*What is expected:* The finished copy should match every record exactly and contain no pictures.

*Data section:*
[Start of Attachment]

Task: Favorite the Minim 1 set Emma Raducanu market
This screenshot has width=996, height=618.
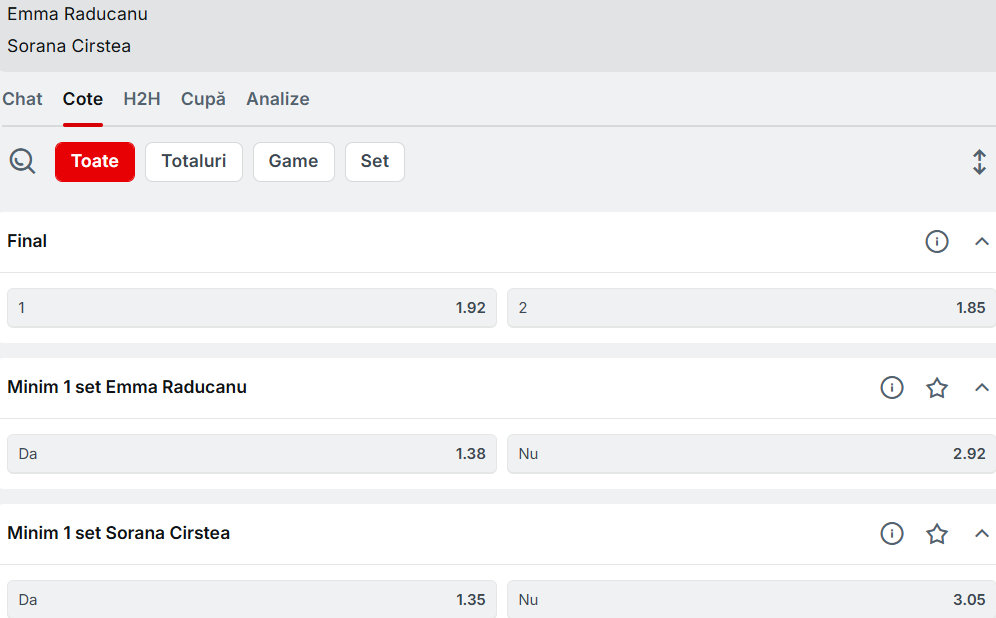Action: [x=937, y=388]
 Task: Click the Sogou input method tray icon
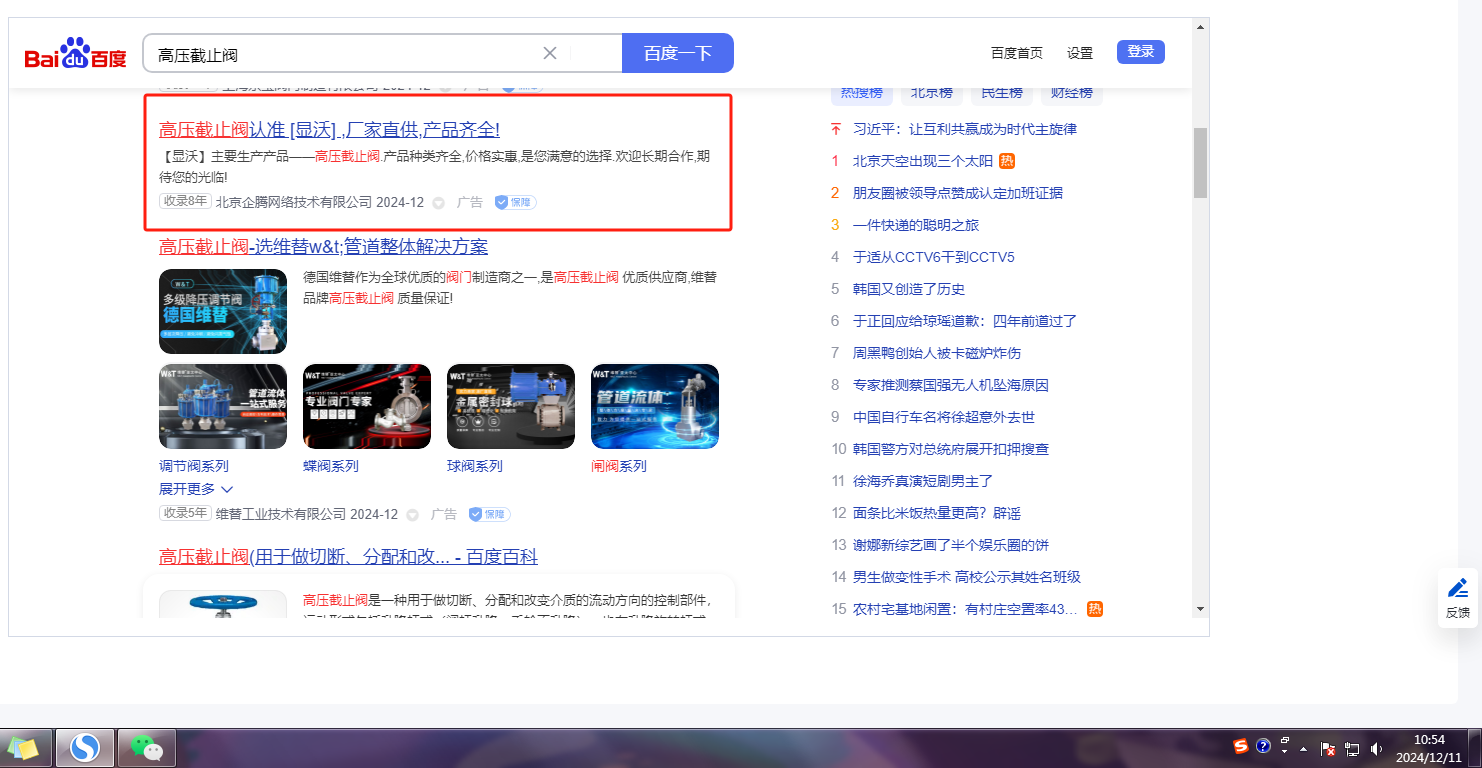[1241, 746]
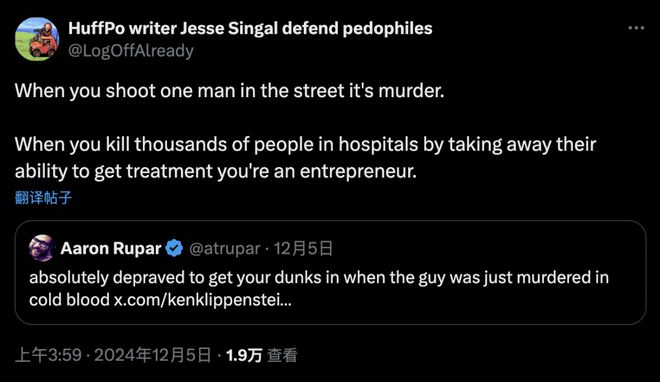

[End of Attachment]

*Result of this exercise:*
Task: Favorite the Minim 1 set Emma Raducanu market
This screenshot has width=996, height=618.
Action: [x=937, y=388]
 Task: Click the Sogou input method tray icon
[1241, 746]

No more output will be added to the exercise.